Benjamin Britten’s song cycle Les Illuminations has become so closely associated with Peter Pears it’s often assumed that it was tailored for the tenor voice.

It was actually written for the soprano Sophie Wyss, for whom Britten wrote his earlier Our Hunting Fathers. So it was refreshing, and authentic, to hear it sung by the young English soprano Stephanie Corley.

A splendid performance it was too, one which clearly conveyed the songs’ wide range of emotions expressed in Rimbaud’s free-form and sometimes surreal verses, both the rapturous eroticism of Being Beauteous and the quiet resignation of the final departure: “Seen enough. Had enough. Known enough.”

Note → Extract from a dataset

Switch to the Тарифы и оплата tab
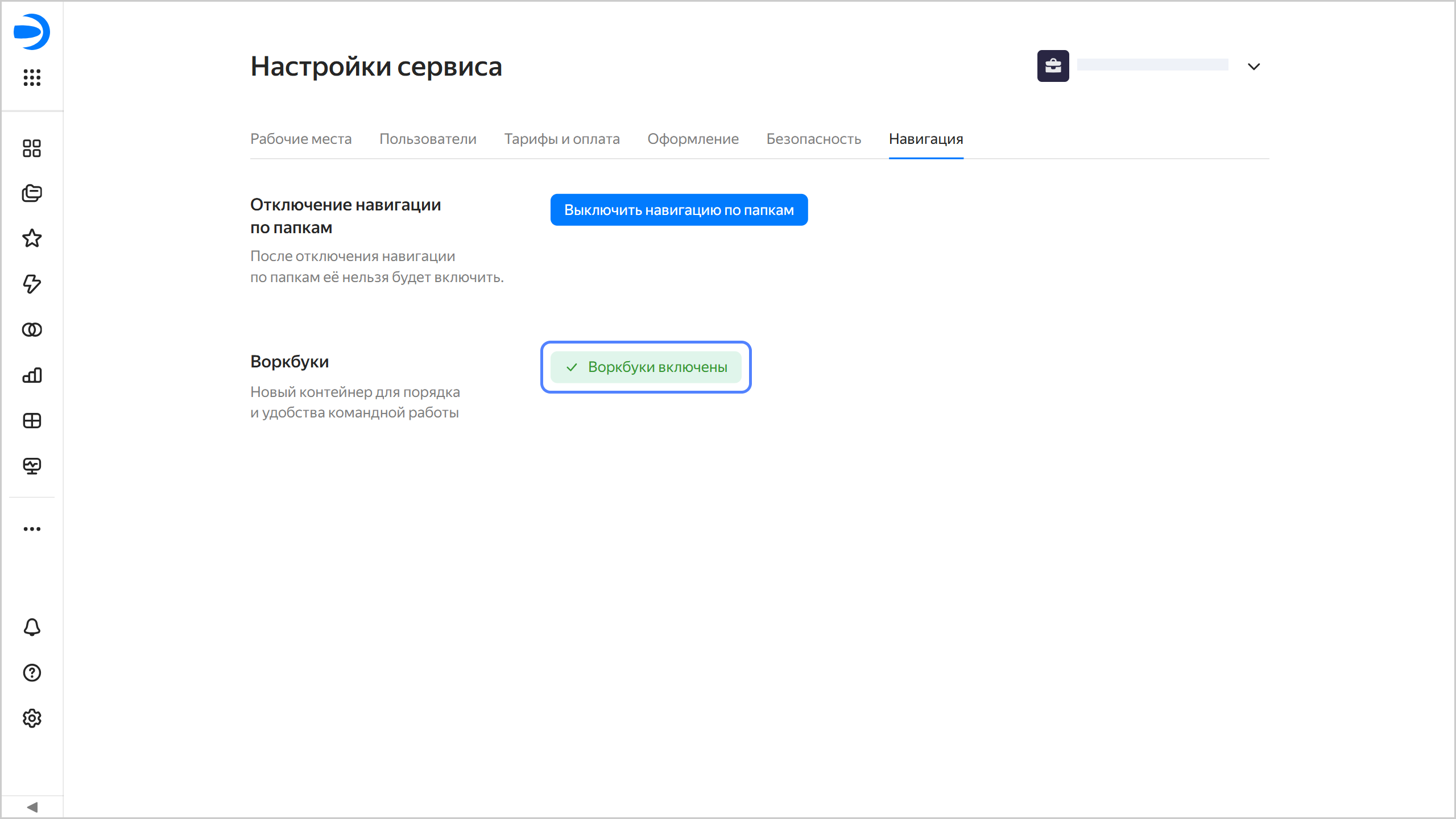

Corley’s is a lyric soprano but she possesses the flexibility and power for the testing demands of the work. She was ably supported by the BPO, under Michael Lloyd. They coped admirably with the music’s mercurial mood swings from pulsing motoric rhythms to gentle melancholy and Berlioz-style romanticism.

Two great works for strings by English composers completed the first half of the concert. The austere modal harmonies of Vaughan Williams’ Tallis Fantasia were written for a church acoustic but, with the secondary string group on a raised platform behind the orchestra, the piece’s crucial echo effects and melodic interplay worked admirably.

The larghetto of Elgar’s Serenade for Strings was as tender and yearning as one could wish but the final allegretto lacked zip and zest.

The BPO saved the best until last – a performance of Tchaikovsky’s Serenade for Strings so warm and romantic that it could have melted the frost outside.